───── Page text

Dr. Vahe’s current research interests are development communication, new communication technologies in health communication, socio-cultural determinants of health behaviors, social marketing, health literacy issues, and health education in schools. She currently resides in Durham, North Carolina and is working on an educational eHealth project focusing on women’s sexual and reproductive health and female cancer prevention in Pakistan.

Dr. Khawaja Zain-ul-abdin teaches at one of Asia’s top business schools, the AACSB accredited Suleman Dawood School of Business at the Lahore School of Management Sciences in Pakistan.  He a Ph.D. graduate in communication at Florida State University with a specialization in new media technologies, training, and education systems. In his time at FSU he worked on developing a training system under a United States National Institute of Heath grant and a Performance Systems Analysis for the State of Florida. He also holds a Masters degree in media communication and a Masters of Business Administration (MBA). His current research focuses on the development of new metrics for social media ROI calculations, the evaluation of digital influencers, and the volatility of online social norms. He also continues to work on improving training and education systems by creating hybrid modes of media delivery that enable people to learn through social contagion. This research has great applicability in the developing world as an education aid, enabling illiterate and underserved audiences to learn without the logistic and financial impediment of formal education. He has received multiple teaching and student appreciation awards as he brings such learning innovation into his classrooms and encourages students to partake in applied research aimed at creating social impact. Dr. Zain also works as a management consultant and as an executive trainer, and over the last decade has trained and advised over a 100 regional and international organizations, including banks, telecom companies, FMCG companies, development sector organizations, financial institutions, universities, multinationals, news & media companies, and entrepreneurial startups.

──────────
───── Dataset section

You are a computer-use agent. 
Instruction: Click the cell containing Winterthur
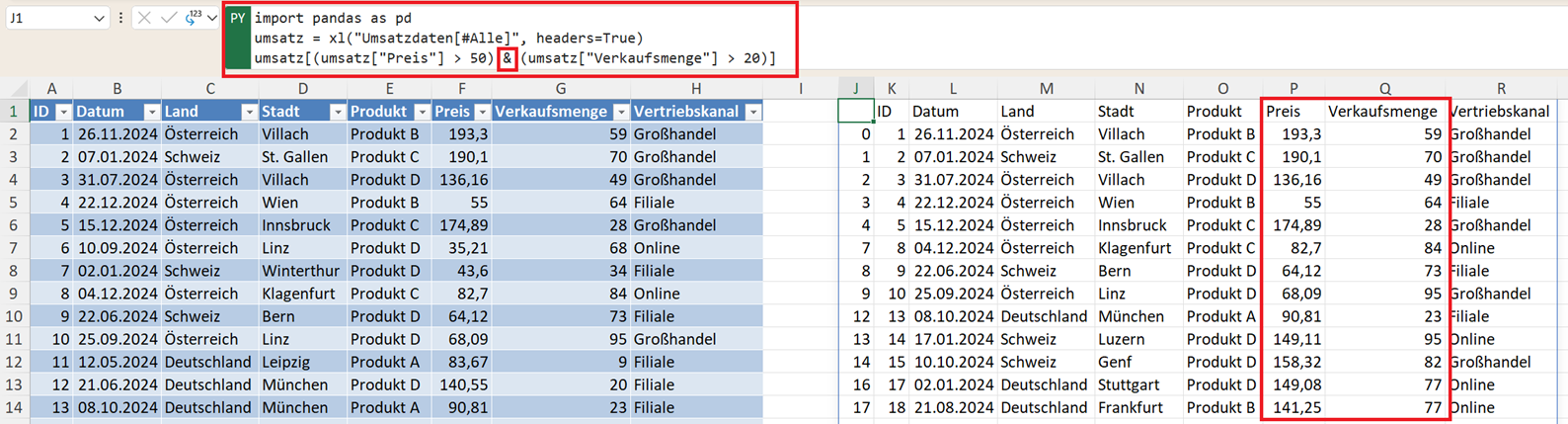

──────────

Work to complete:
[A] In the researcher profiles, where is Dr. Vahe's current eHealth project focused?
[B] Continue the researcher profiles from their final sentence onward.

Expected outputs:
[A] Pakistan.

[B]
Mehnaz Gul is a Ph.D. scholar at School of Communication, Florida State University.  She holds a Masters Degree in Public Administration (MPA) from University of Peshawar, Pakistan, with distinction, and a Masters of Philosophy (M.Phil.) in Public Administration from University of Bergen, Norway.  She is pursuing a doctorate in the area of communication research, a choice  driven by the multidisciplinary character of the field of communication. The openness of the field gives an opportunity to amalgamate her  training in the field of Public Administration with the scholarship by communication scholars on the impact and role of media on social issues like development, terrorism, accountability and public interest from administrative aspects. The focus of her work is on South Asia, especially Pakistan.

Asif Shaikh is a doctoral candidate at School of Information, Florida State University. His research interests focus on issues of deceptive uses of ICT. His dissertation aims to explore socio-technical factors that impact the security environment in complex organizations. In particular, the use of unauthorized personal-IT resources/tools by employees leads to compliance issues, ultimately jeopardizing information security of organizational data assets. His focus is on curbing the challenges faced by data-driven organizations, using the lens of a situational perspective of opportunity as a way to understand motivations to breach information security. His research is expected to assist in furthering his understanding of the security and compliance issues that may lead to insider threats or more serious harms to valuable organizational data assets.  In addition to his doctoral pursuits, he has also complete several certifications, including project management, multi-cultural marketing communication, and Global Pathways in Professional and Human services. He is currently serving as Graduate Leading Instructor at School of Information. Prior to his doctoral studies, as a professional, he worked as an operations consultant, and the project Lead with the State of Florida.  He has presented his work in various scholarly forums, including ICA, AMCIS, SIGMIS-CPR, IEEE, and SAMCS.